Because M seems to be hitting a major developmental growth spurt, I've been getting TONS of big questions about biology and life: why and how do we kill animals to eat their meat? what happens when/after we die? (a recurring theme) why do I have to be nice to people I don't want to be around? why are those two men holding hands? why does that lady have such a big bottom? So what did I do? I bought books, of course!
Death and Dying
We go to "church" regularly, but the whole death and dying theme continues to come up. I keep suggesting that M ask some of these questions at her classes on Sunday mornings but she never does. Which leaves me continuously trotting out what I think happens when we die and what other people think happens and how nobody really has a clue (except for those of us who have gone into the Great Beyond). It's very stressful because, let's face it, death is a topic very few people can comfortably chat about...especially with a three-year old.
Now for the books. These have been vetted, purchased, and read multiple times in our home so I can vouch for them.

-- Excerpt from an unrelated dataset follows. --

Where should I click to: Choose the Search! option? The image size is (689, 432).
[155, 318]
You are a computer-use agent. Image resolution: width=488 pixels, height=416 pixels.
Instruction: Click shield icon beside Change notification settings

The Fall of Freddie the Leaf by Leo Buscaglia
A simple, soothing, and moving tale about a leaf, his life, and his death. Because of the naturalistic setting (a tree in a park with the various seasons on display), this story flows effortlessly from Freddie's youth to old age. I feel it's appropriate for families of any faith because the focus is on the cyclical nature of life rather than what happens after we die. And at no point is the book a downer...yes, the main characters do eventually die but it's all matter-of-fact and uplifting without becoming a schlock-fest. M was able to get the gist of the story fairly quickly, even though it's wordier than a typical preschool picture book (one or two pages are all words, no pictures, which might be challenging for kids who need visuals to focus). I'd recommend this for ages four and up...or for thoughtful three-year olds.
Old Coyote by Nancy Wood
A lovely story with some truly beautiful illustrations. As the title suggests, it's about an old coyote who has reached the end of his life. He spends his last days/hours remembering his life and visiting the friends and places that are most dear to him. Eventually he goes off on his own and lies down, "dreaming his way into a whole new world." We really like this story a lot...even though M isn't a fan of dogs/wolves/etc. It's fairly easy for younger kids to grasp but some parents may need to be prepared to simplify some of the more poetic turns of phrase for literal-minded preschoolers. Warning: this story may bring a few tears to your eyes...it did me. But it's not depressing or maudlin.
Bullying
Luckily we have not had any issues with this at all. But M is a rather assertive little person and, depending on her mood, can become downright bossy at times. So I figured it wouldn't hurt to ensure her natural leadership qualities get channeled in a positive direction. I also wanted to ensure she has the necessary skills to stand up for herself should she ever be unfortunate enough to cross paths with a bully....and to stand up on behalf of others who are being bullied.
One by Kathryn Otoshi
We read quite a few books on bullying before I came across this one. Wow. Even if bullying NEVER comes up in your household, this is still an incredible read and one that will almost certainly be at the top of your child's "favorite" pile. The art is AMAZING and really suits the tone of the writing. I really love how the characters become empowered halfway through the story...and I especially loved the gentle way in which the bully's ultimate loneliness was recognized and addressed at the end. This book is great for all ages...the very youngest will be intrigued by the colors and numbers and older kids will tune into the overarching messages within.
Gays/Lesbians
Not too long ago, M saw two men holding hands at our local Whole Foods. For some reason, we see a LOT of women doing this (and for some reason, women holding hands doesn't seem to be a big deal in M's world). But it's pretty rare for us to come across gay male couples. As you might imagine, M was curious and wondered why they were holding hands, what did it mean, etc. I was delighted...as any liberal-minded parent is when presented with a alternative-lifestyles teaching moment. We talked about how some men like other men (or some women like other women) and frankly M seemed to take it all in stride. The topic never came up again...but I decided we needed to have a book to further address the issue...and voila!
And Tango Makes Three by Peter Parnell
Honestly, the illustrations in this book were meh...not bad but not anything to write home about. But the story is very sweet and based on the true story of two male penguins in the NYC zoo. It's a very gentle way to introduce the idea of same-sex pairings (and families) to preschool-aged kids. M loves the story and was fascinated that the baby penguin has two daddies. It took her some time to understand that some families do just fine with no mommy or no daddy...but once she processed it, it never came up again. This one is requested again and again for bedtime reading.